Chris: You dumba$$, you're working in a spaghetti factory.
Swag: (camera spinning around) WHAAAAAAAT?
This is bullsh*t! I don't e know why I took this lamea$$ job! I could be banging weed, throwing hippie parties, and naked dancing with the president!
Swag: Pen!s pen!s pen!s pen!s pen!s!
(Cut to a factory worker playing Flappy Bird on his cell phone and losing)
Factory worker: FFFFFFFUUUUUUUUUUUU...
Admiral Greg: (walks into room) What the hell is going on?
Factory worker (offscreen): SHUT UP, GRANDMA! (Greg leaves) DRINK YOUR PRUNE JUICE! (a Buzzy Beetle is thrown at the door, presumably by the factory worker)
(cut to Chris)
Chris: My name's Chris. Since we're working togther I think it might be neccess-
Swag (interrupting Chris): Hey, can you take my pants off?
Chris (backs away): What the sh*t?
Chris (interrupting): Yeah okay, I get it!
Offscreen voice: TIME FOR TELETUBBIES! TIME FOR TELETUBBIES!
Chris: OH CRAP, the boss is coming. Get into position.
Swag: Why? What's so scary about the boss?
(Tubbie Wonka walks in)
Tubbie Wonka: ♫ La-la-la! ♫
Swag: HOLY D1CK NUGGETS
what the FACK IS THAT?!
Chris: Swag, what are you?...
Swag: STAHP IN THE NAME OF OUR BELOVED GAWD
STAHP, YOU FATTY WAT
(Tubbie Wonka shoots Swag) ahhhhh, AHHHHHHHH! (falls to the ground)

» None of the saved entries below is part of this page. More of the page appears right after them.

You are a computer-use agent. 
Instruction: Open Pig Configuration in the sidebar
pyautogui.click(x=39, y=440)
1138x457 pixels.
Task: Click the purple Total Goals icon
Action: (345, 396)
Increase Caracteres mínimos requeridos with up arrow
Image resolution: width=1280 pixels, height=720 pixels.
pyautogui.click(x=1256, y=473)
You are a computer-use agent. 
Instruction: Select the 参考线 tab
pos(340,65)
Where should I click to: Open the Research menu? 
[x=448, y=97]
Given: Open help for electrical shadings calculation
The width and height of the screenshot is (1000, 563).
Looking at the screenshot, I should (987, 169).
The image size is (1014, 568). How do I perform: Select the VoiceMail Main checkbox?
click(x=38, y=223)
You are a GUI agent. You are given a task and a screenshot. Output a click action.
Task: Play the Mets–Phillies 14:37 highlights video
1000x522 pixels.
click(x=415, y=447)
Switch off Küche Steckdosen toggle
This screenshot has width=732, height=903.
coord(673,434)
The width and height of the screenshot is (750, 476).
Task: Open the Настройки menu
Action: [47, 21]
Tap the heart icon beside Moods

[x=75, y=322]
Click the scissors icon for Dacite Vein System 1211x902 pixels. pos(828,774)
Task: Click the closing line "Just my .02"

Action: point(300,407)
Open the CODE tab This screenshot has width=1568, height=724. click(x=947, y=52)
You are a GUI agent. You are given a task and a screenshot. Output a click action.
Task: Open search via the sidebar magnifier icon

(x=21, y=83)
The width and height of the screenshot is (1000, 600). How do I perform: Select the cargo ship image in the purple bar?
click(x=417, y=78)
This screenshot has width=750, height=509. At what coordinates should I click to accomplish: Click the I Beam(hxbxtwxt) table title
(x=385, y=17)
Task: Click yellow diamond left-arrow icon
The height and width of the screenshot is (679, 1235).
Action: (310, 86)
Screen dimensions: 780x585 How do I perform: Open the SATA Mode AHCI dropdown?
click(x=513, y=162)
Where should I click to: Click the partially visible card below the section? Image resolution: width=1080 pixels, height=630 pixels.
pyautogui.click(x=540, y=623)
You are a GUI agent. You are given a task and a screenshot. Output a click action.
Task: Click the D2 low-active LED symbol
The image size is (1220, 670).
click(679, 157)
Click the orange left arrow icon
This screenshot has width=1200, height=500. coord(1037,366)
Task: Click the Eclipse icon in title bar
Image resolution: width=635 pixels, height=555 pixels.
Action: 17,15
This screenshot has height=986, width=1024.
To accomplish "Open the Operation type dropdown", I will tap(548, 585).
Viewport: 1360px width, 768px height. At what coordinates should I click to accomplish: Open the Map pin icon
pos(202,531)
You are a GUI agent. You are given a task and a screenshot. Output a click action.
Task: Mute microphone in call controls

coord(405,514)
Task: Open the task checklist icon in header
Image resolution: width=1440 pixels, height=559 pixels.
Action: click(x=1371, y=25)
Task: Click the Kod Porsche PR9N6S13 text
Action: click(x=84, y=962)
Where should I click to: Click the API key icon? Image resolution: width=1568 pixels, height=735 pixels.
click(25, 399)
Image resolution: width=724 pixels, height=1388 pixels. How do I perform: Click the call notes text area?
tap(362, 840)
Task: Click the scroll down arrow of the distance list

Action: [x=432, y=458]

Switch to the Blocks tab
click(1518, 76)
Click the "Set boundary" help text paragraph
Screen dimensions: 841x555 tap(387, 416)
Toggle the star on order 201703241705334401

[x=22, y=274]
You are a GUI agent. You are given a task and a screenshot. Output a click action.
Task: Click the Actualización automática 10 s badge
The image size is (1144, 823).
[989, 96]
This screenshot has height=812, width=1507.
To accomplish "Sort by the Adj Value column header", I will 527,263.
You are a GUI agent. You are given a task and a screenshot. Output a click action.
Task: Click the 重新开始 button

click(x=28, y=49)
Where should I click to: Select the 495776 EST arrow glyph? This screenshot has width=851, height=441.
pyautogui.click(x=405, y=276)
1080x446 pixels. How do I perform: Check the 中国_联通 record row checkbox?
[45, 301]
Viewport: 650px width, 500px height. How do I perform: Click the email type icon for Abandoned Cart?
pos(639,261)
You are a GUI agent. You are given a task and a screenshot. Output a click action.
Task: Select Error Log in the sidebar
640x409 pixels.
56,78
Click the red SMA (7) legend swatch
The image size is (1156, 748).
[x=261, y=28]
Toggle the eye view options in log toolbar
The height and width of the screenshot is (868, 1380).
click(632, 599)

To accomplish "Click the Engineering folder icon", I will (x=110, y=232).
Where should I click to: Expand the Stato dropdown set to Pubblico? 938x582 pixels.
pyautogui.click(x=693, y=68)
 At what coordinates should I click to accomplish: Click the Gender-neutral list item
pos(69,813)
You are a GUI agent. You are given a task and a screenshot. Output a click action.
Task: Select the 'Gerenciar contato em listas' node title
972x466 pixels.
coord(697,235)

Tubbie Wonka: stop messing around and get to work!
Chris: YES SIR!
Swag: how much am i being paid for this shet
Tubbie Wonka: YOU GET, NOTHING! (leaves)
Swag: what a butthole
(Swag runs into the bathroom) I need to take a pee pee. AHAHAHAHAHAHAHHAAAA!
(Swag opens a stall only to find Morgan Freeman in front of the toilet)
Morgan Freeman: Everyone Poops, as read by Morgan Freeman, and frankly, I just don't give a sh*t!
Swag: What the sh*t?
(Swag runs back to Chris)
Swag: Dude, there's sum crazy guy women in the toilets
Chris: Yeah, well this whole factory is full of mental patients
(Swag is spinning around and making noises)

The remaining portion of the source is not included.